The Packaging Blues...

First of all, my apologies to regular readers for last week's unplanned hiatus - and this post attempts to address one of the many causes of it. As many of you know, I recently got married (that's my lovely wife Jessica in the photo) and moved - and both of those things include prodigious amounts of packaging. One of the important things that this experience has taught me is that there is good packaging (efficient, effective, easily unpacked), and bad packaging (the opposite of all those things). Wedding gifts tend to be among the worst offenders in the "bad packaging" category, mostly by being waaay overpackaged - that's Jess swimming in a sea of cardboard, packing paper, and bubble wrap, much of which was used to "protect," wait for it... those two pillows!
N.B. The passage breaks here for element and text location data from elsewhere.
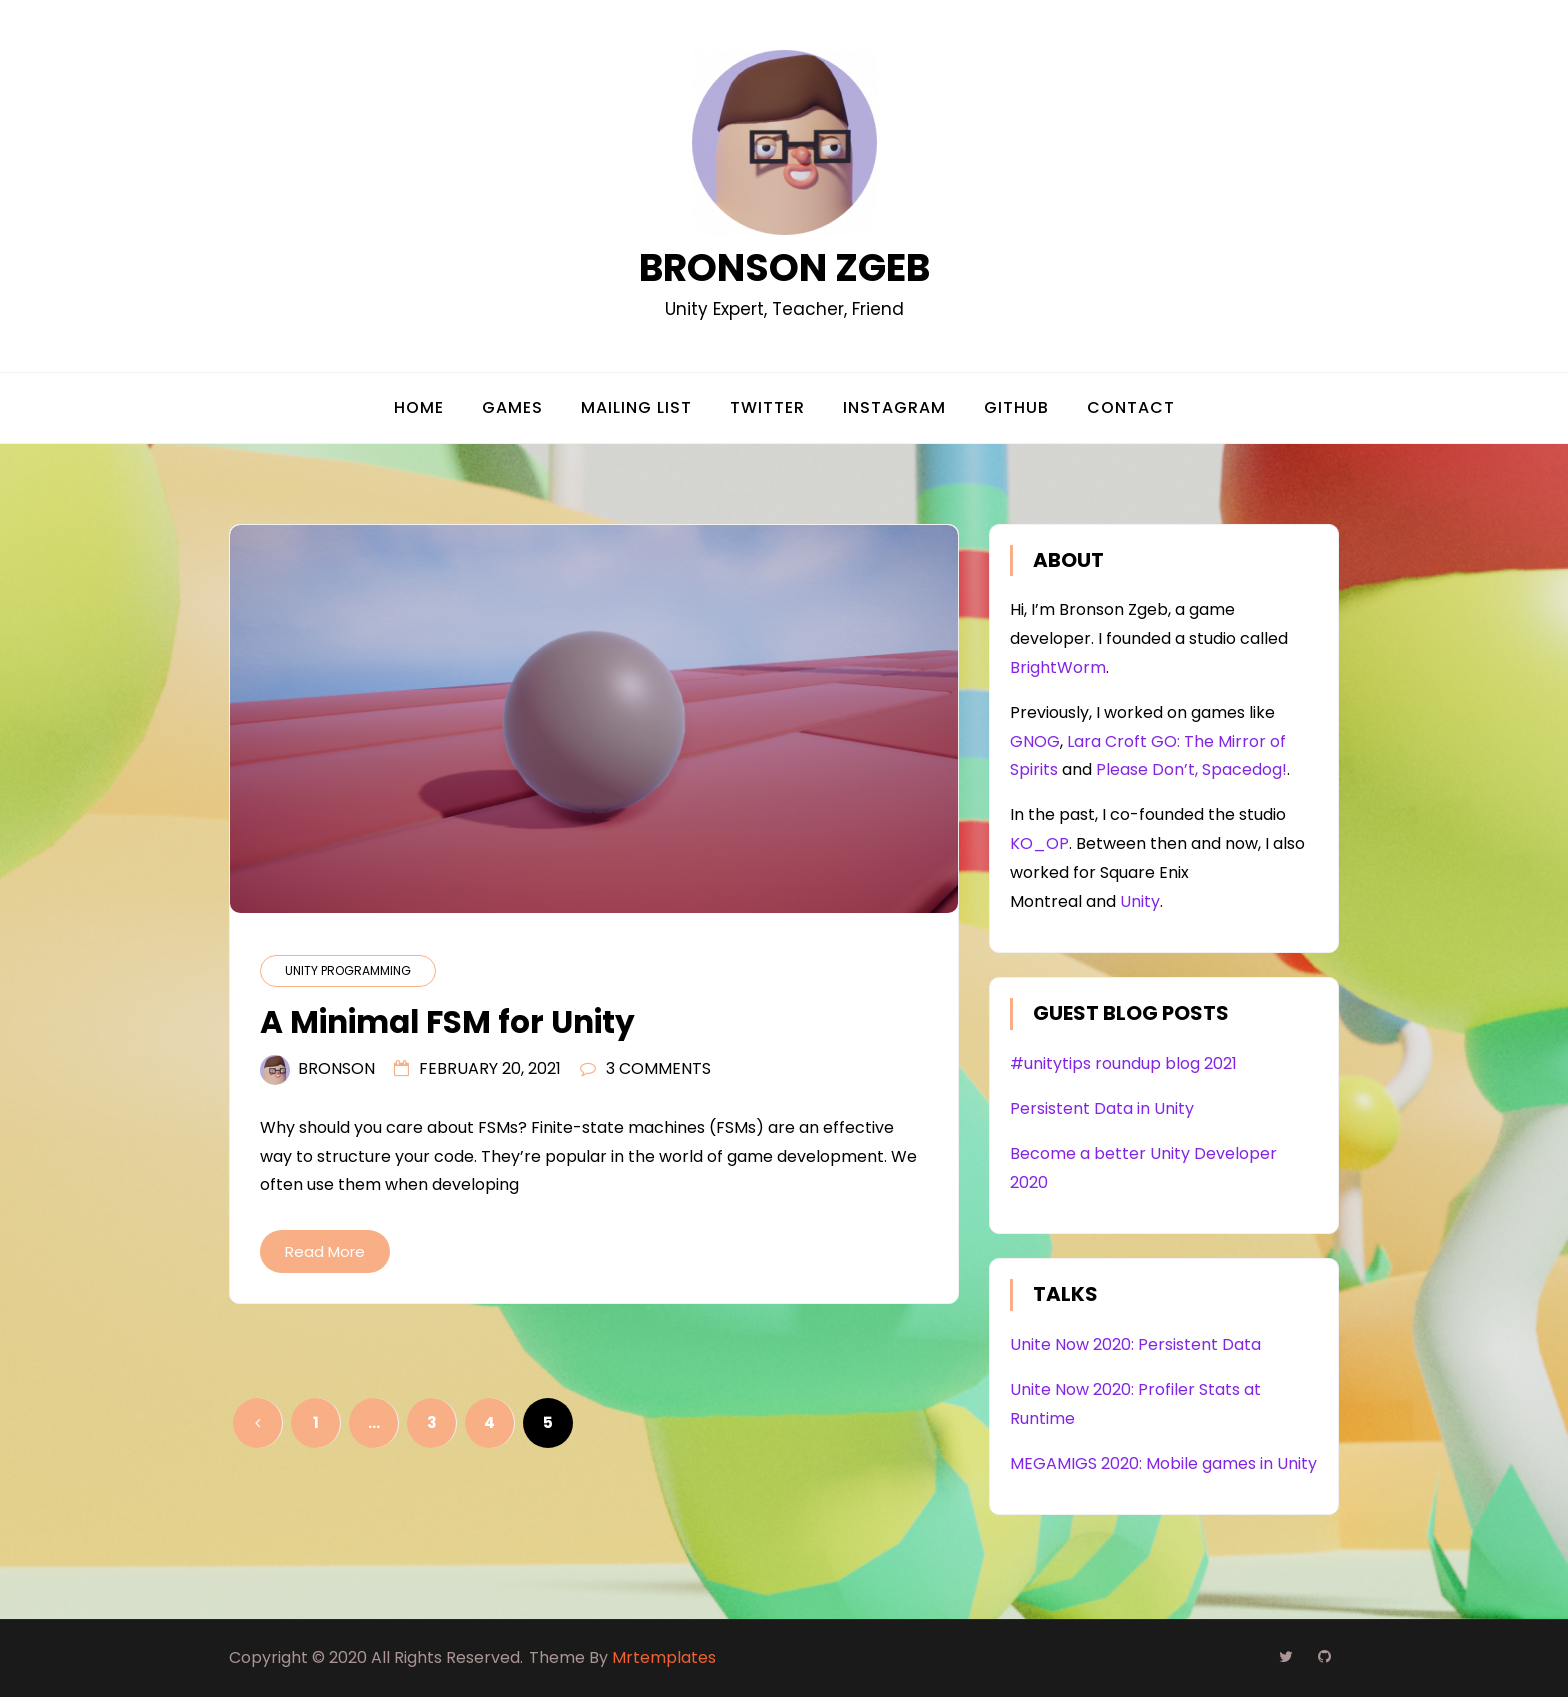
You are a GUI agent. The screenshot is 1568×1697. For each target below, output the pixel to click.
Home (419, 407)
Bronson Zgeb (784, 267)
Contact (1131, 407)
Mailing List (636, 407)
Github (1016, 407)
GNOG (1035, 741)
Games (512, 407)
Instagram (894, 407)
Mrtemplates (664, 1657)
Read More (325, 1251)
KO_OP (1039, 843)
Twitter (767, 407)
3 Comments (658, 1068)
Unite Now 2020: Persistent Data (1135, 1344)
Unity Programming (348, 970)
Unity (1140, 901)
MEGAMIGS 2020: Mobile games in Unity (1163, 1463)
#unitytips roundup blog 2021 (1123, 1063)
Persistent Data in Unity (1102, 1108)
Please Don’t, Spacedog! (1191, 769)
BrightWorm (1058, 667)
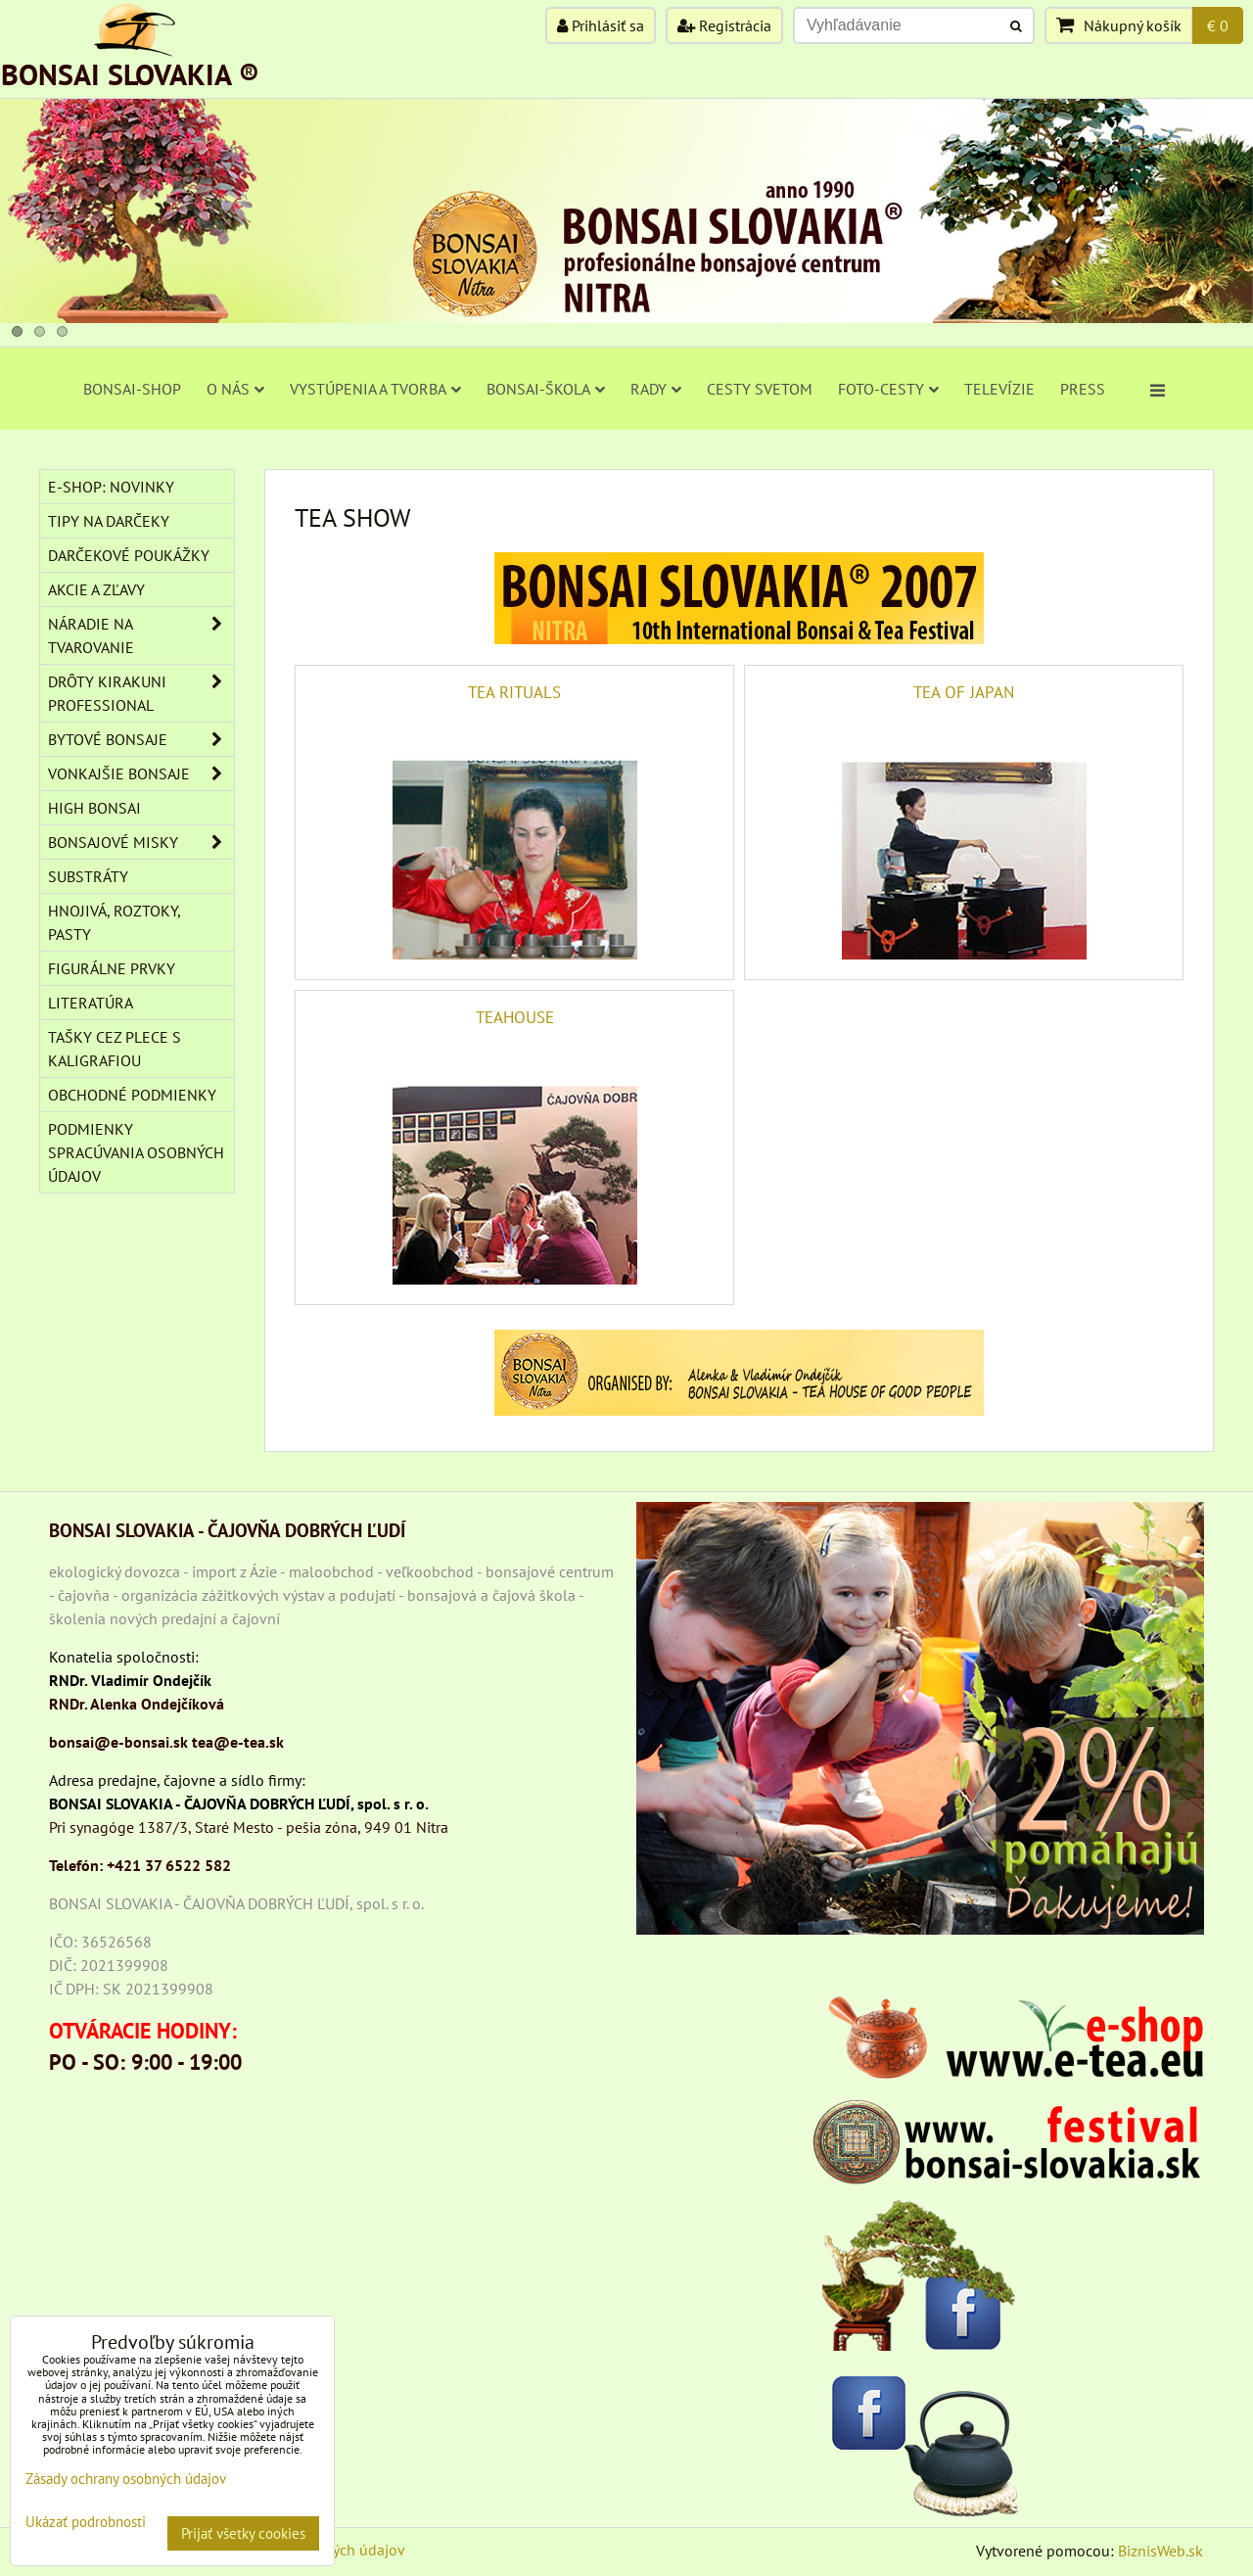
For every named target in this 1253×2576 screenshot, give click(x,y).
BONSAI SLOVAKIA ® (130, 74)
We saw this trend over and over again - a huge box, containing packing paper and another box (the "gift-wrapped" one), containing yet more packing paper, bubble wrap, tissue paper, and then something tiny and basically indestructible like a lemon zester. The sheer volume of waste is staggering! It's easy to imagine the system that causes this, back at Crate and Barrel: a product is listed as having a certain size, and every product must be packed to [size + X], and if giftwrapped, [size + X + Y]. There just seems to be no provision in the system for how delicate a product is - for example, such a variable would prevent pillows from being redundantly wrapped in bubble wrap. That's the kind of "smart" packing that can save time, money, space, and the environment - and the kind of message that I would like to send a wedding gift recipient.